Collected data
====

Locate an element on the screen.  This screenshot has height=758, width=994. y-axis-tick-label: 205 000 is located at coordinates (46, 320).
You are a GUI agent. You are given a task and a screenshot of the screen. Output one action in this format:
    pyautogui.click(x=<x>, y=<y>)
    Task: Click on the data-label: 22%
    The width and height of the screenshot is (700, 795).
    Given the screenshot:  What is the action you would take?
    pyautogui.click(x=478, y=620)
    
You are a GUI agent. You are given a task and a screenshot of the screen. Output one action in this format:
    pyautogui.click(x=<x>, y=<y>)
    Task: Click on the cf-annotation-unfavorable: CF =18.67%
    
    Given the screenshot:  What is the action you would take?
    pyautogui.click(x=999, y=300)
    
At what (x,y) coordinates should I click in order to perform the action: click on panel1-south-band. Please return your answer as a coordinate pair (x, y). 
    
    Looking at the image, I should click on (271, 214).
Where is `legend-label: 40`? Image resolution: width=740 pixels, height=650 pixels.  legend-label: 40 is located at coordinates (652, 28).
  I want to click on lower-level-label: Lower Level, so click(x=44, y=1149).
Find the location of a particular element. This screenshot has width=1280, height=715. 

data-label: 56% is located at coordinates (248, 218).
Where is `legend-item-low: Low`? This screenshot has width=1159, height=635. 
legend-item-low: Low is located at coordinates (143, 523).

====

WHAT YOU ARE ASKED TO DO: Reproduce every one of these records word for word, without any changes.

THE COMPLETED TASK:
Locate an element on the screen.  This screenshot has height=758, width=994. y-axis-tick-label: 205 000 is located at coordinates (46, 320).
You are a GUI agent. You are given a task and a screenshot of the screen. Output one action in this format:
    pyautogui.click(x=<x>, y=<y>)
    Task: Click on the data-label: 22%
    The width and height of the screenshot is (700, 795).
    Given the screenshot:  What is the action you would take?
    pyautogui.click(x=478, y=620)
    
You are a GUI agent. You are given a task and a screenshot of the screen. Output one action in this format:
    pyautogui.click(x=<x>, y=<y>)
    Task: Click on the cf-annotation-unfavorable: CF =18.67%
    
    Given the screenshot:  What is the action you would take?
    pyautogui.click(x=999, y=300)
    
At what (x,y) coordinates should I click in order to perform the action: click on panel1-south-band. Please return your answer as a coordinate pair (x, y). 
    
    Looking at the image, I should click on (271, 214).
Where is `legend-label: 40`? Image resolution: width=740 pixels, height=650 pixels.  legend-label: 40 is located at coordinates (652, 28).
  I want to click on lower-level-label: Lower Level, so click(x=44, y=1149).
Find the location of a particular element. This screenshot has width=1280, height=715. 

data-label: 56% is located at coordinates (248, 218).
Where is `legend-item-low: Low`? This screenshot has width=1159, height=635. 
legend-item-low: Low is located at coordinates (143, 523).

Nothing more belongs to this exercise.